*** Opening of Material supplied ***

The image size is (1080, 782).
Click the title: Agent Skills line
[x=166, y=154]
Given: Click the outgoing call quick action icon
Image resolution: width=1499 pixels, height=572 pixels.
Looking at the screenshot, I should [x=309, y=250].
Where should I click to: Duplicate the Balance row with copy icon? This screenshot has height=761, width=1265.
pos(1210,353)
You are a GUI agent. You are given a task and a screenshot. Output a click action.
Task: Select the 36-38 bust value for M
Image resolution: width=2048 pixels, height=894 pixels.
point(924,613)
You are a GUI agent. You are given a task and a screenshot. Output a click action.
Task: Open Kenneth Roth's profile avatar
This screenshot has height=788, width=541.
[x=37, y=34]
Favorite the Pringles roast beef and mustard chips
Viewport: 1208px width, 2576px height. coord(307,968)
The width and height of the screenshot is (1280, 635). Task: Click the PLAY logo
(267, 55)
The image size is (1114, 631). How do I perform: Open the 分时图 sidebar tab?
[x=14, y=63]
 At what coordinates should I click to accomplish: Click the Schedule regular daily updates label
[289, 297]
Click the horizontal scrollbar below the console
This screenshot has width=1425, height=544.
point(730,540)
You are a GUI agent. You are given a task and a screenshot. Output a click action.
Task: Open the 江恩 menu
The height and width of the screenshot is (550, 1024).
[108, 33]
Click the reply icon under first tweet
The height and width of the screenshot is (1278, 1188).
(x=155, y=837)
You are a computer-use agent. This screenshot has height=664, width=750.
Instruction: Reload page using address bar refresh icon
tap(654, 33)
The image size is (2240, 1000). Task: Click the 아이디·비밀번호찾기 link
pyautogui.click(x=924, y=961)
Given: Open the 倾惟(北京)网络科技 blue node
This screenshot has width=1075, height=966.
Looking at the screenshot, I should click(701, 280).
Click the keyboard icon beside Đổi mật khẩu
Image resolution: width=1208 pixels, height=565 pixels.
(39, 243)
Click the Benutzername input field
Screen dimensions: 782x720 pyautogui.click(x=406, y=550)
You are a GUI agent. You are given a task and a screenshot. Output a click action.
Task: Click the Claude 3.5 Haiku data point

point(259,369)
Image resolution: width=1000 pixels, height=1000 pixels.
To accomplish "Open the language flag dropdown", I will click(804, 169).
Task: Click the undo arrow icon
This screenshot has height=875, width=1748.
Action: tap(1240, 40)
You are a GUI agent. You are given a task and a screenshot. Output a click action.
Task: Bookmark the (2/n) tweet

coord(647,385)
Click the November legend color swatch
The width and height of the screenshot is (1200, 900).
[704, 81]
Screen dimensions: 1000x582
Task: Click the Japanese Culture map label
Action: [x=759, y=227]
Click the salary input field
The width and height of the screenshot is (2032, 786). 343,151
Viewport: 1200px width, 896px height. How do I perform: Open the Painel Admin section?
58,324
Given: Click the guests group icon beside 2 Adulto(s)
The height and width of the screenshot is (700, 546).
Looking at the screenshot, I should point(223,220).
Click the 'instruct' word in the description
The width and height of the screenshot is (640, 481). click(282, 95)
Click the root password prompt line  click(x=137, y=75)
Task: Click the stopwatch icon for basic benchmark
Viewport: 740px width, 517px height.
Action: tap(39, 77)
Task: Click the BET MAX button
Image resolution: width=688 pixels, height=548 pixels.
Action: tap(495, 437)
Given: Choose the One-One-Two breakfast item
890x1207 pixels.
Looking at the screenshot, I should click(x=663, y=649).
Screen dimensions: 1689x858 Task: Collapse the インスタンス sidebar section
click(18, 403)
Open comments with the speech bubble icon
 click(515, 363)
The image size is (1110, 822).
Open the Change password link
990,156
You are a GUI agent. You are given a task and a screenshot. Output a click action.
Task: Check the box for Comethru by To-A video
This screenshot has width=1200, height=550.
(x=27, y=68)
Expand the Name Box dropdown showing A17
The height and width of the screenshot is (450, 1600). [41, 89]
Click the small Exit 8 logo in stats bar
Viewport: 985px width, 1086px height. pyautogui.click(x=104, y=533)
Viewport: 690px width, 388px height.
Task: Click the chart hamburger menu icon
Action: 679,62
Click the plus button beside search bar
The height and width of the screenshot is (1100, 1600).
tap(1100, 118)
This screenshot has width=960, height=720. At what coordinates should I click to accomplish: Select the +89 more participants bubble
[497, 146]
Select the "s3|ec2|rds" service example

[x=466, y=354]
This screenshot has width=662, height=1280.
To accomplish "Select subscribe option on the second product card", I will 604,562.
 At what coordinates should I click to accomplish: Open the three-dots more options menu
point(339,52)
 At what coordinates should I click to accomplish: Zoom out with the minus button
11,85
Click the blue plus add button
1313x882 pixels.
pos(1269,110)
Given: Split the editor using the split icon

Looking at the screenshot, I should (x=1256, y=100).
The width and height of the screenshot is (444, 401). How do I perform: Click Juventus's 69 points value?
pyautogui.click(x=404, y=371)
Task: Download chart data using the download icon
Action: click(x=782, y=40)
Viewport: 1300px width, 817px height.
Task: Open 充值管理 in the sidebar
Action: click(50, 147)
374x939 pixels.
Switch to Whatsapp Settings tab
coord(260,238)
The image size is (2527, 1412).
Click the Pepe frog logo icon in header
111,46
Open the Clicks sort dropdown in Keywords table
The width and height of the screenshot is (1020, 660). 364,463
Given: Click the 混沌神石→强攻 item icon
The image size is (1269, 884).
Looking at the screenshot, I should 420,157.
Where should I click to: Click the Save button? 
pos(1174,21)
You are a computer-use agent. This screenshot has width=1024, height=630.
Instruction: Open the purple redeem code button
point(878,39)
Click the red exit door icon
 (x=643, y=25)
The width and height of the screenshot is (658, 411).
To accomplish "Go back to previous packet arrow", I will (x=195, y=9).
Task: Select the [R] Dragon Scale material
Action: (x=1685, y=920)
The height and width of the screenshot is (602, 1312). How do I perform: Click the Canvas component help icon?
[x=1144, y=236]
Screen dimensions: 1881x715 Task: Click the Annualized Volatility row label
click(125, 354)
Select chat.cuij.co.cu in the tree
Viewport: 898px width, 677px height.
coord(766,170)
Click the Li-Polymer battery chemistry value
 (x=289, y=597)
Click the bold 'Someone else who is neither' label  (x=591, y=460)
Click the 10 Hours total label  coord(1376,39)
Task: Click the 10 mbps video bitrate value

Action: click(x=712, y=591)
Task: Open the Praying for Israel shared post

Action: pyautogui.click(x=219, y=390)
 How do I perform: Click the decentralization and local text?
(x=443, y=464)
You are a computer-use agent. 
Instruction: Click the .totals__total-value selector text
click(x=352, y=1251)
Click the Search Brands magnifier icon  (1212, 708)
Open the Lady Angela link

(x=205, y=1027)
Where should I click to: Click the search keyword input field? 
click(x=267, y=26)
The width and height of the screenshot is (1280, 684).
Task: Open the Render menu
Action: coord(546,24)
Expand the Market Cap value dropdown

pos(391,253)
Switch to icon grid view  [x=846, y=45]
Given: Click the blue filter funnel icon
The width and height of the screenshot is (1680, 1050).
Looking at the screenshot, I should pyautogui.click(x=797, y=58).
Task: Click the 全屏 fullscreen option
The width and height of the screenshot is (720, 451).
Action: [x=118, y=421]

*** Close of Material supplied ***

### What to produce
Each entry shown above should be copied out exactly.

### Exercise result
The image size is (1080, 782).
Click the title: Agent Skills line
[x=166, y=154]
Given: Click the outgoing call quick action icon
Image resolution: width=1499 pixels, height=572 pixels.
Looking at the screenshot, I should [x=309, y=250].
Where should I click to: Duplicate the Balance row with copy icon? This screenshot has height=761, width=1265.
pos(1210,353)
You are a GUI agent. You are given a task and a screenshot. Output a click action.
Task: Select the 36-38 bust value for M
Image resolution: width=2048 pixels, height=894 pixels.
point(924,613)
You are a GUI agent. You are given a task and a screenshot. Output a click action.
Task: Open Kenneth Roth's profile avatar
This screenshot has height=788, width=541.
[x=37, y=34]
Favorite the Pringles roast beef and mustard chips
Viewport: 1208px width, 2576px height. coord(307,968)
The width and height of the screenshot is (1280, 635). Task: Click the PLAY logo
(267, 55)
The image size is (1114, 631). How do I perform: Open the 分时图 sidebar tab?
[x=14, y=63]
 At what coordinates should I click to accomplish: Click the Schedule regular daily updates label
[289, 297]
Click the horizontal scrollbar below the console
This screenshot has width=1425, height=544.
point(730,540)
You are a GUI agent. You are given a task and a screenshot. Output a click action.
Task: Open the 江恩 menu
The height and width of the screenshot is (550, 1024).
[108, 33]
Click the reply icon under first tweet
The height and width of the screenshot is (1278, 1188).
(x=155, y=837)
You are a computer-use agent. This screenshot has height=664, width=750.
Instruction: Reload page using address bar refresh icon
tap(654, 33)
The image size is (2240, 1000). Task: Click the 아이디·비밀번호찾기 link
pyautogui.click(x=924, y=961)
Given: Open the 倾惟(北京)网络科技 blue node
This screenshot has width=1075, height=966.
Looking at the screenshot, I should click(701, 280).
Click the keyboard icon beside Đổi mật khẩu
Image resolution: width=1208 pixels, height=565 pixels.
(39, 243)
Click the Benutzername input field
Screen dimensions: 782x720 pyautogui.click(x=406, y=550)
You are a GUI agent. You are given a task and a screenshot. Output a click action.
Task: Click the Claude 3.5 Haiku data point

point(259,369)
Image resolution: width=1000 pixels, height=1000 pixels.
To accomplish "Open the language flag dropdown", I will click(804, 169).
Task: Click the undo arrow icon
This screenshot has height=875, width=1748.
Action: tap(1240, 40)
You are a GUI agent. You are given a task and a screenshot. Output a click action.
Task: Bookmark the (2/n) tweet

coord(647,385)
Click the November legend color swatch
The width and height of the screenshot is (1200, 900).
[704, 81]
Screen dimensions: 1000x582
Task: Click the Japanese Culture map label
Action: [x=759, y=227]
Click the salary input field
The width and height of the screenshot is (2032, 786). 343,151
Viewport: 1200px width, 896px height. How do I perform: Open the Painel Admin section?
58,324
Given: Click the guests group icon beside 2 Adulto(s)
The height and width of the screenshot is (700, 546).
Looking at the screenshot, I should point(223,220).
Click the 'instruct' word in the description
The width and height of the screenshot is (640, 481). click(282, 95)
Click the root password prompt line  click(x=137, y=75)
Task: Click the stopwatch icon for basic benchmark
Viewport: 740px width, 517px height.
Action: tap(39, 77)
Task: Click the BET MAX button
Image resolution: width=688 pixels, height=548 pixels.
Action: tap(495, 437)
Given: Choose the One-One-Two breakfast item
890x1207 pixels.
Looking at the screenshot, I should click(x=663, y=649).
Screen dimensions: 1689x858 Task: Collapse the インスタンス sidebar section
click(18, 403)
Open comments with the speech bubble icon
 click(515, 363)
The image size is (1110, 822).
Open the Change password link
990,156
You are a GUI agent. You are given a task and a screenshot. Output a click action.
Task: Check the box for Comethru by To-A video
This screenshot has width=1200, height=550.
(x=27, y=68)
Expand the Name Box dropdown showing A17
The height and width of the screenshot is (450, 1600). [41, 89]
Click the small Exit 8 logo in stats bar
Viewport: 985px width, 1086px height. pyautogui.click(x=104, y=533)
Viewport: 690px width, 388px height.
Task: Click the chart hamburger menu icon
Action: 679,62
Click the plus button beside search bar
The height and width of the screenshot is (1100, 1600).
tap(1100, 118)
This screenshot has width=960, height=720. At what coordinates should I click to accomplish: Select the +89 more participants bubble
[497, 146]
Select the "s3|ec2|rds" service example

[x=466, y=354]
This screenshot has width=662, height=1280.
To accomplish "Select subscribe option on the second product card", I will 604,562.
 At what coordinates should I click to accomplish: Open the three-dots more options menu
point(339,52)
 At what coordinates should I click to accomplish: Zoom out with the minus button
11,85
Click the blue plus add button
1313x882 pixels.
pos(1269,110)
Given: Split the editor using the split icon

Looking at the screenshot, I should (x=1256, y=100).
The width and height of the screenshot is (444, 401). How do I perform: Click Juventus's 69 points value?
pyautogui.click(x=404, y=371)
Task: Download chart data using the download icon
Action: click(x=782, y=40)
Viewport: 1300px width, 817px height.
Task: Open 充值管理 in the sidebar
Action: click(50, 147)
374x939 pixels.
Switch to Whatsapp Settings tab
coord(260,238)
The image size is (2527, 1412).
Click the Pepe frog logo icon in header
111,46
Open the Clicks sort dropdown in Keywords table
The width and height of the screenshot is (1020, 660). 364,463
Given: Click the 混沌神石→强攻 item icon
The image size is (1269, 884).
Looking at the screenshot, I should 420,157.
Where should I click to: Click the Save button? 
pos(1174,21)
You are a computer-use agent. This screenshot has width=1024, height=630.
Instruction: Open the purple redeem code button
point(878,39)
Click the red exit door icon
 (x=643, y=25)
The width and height of the screenshot is (658, 411).
To accomplish "Go back to previous packet arrow", I will (x=195, y=9).
Task: Select the [R] Dragon Scale material
Action: (x=1685, y=920)
The height and width of the screenshot is (602, 1312). How do I perform: Click the Canvas component help icon?
[x=1144, y=236]
Screen dimensions: 1881x715 Task: Click the Annualized Volatility row label
click(125, 354)
Select chat.cuij.co.cu in the tree
Viewport: 898px width, 677px height.
coord(766,170)
Click the Li-Polymer battery chemistry value
 (x=289, y=597)
Click the bold 'Someone else who is neither' label  (x=591, y=460)
Click the 10 Hours total label  coord(1376,39)
Task: Click the 10 mbps video bitrate value

Action: click(x=712, y=591)
Task: Open the Praying for Israel shared post

Action: pyautogui.click(x=219, y=390)
 How do I perform: Click the decentralization and local text?
(x=443, y=464)
You are a computer-use agent. 
Instruction: Click the .totals__total-value selector text
click(x=352, y=1251)
Click the Search Brands magnifier icon  (1212, 708)
Open the Lady Angela link

(x=205, y=1027)
Where should I click to: Click the search keyword input field? 
click(x=267, y=26)
The width and height of the screenshot is (1280, 684).
Task: Open the Render menu
Action: coord(546,24)
Expand the Market Cap value dropdown

pos(391,253)
Switch to icon grid view  [x=846, y=45]
Given: Click the blue filter funnel icon
The width and height of the screenshot is (1680, 1050).
Looking at the screenshot, I should pyautogui.click(x=797, y=58).
Task: Click the 全屏 fullscreen option
The width and height of the screenshot is (720, 451).
Action: [x=118, y=421]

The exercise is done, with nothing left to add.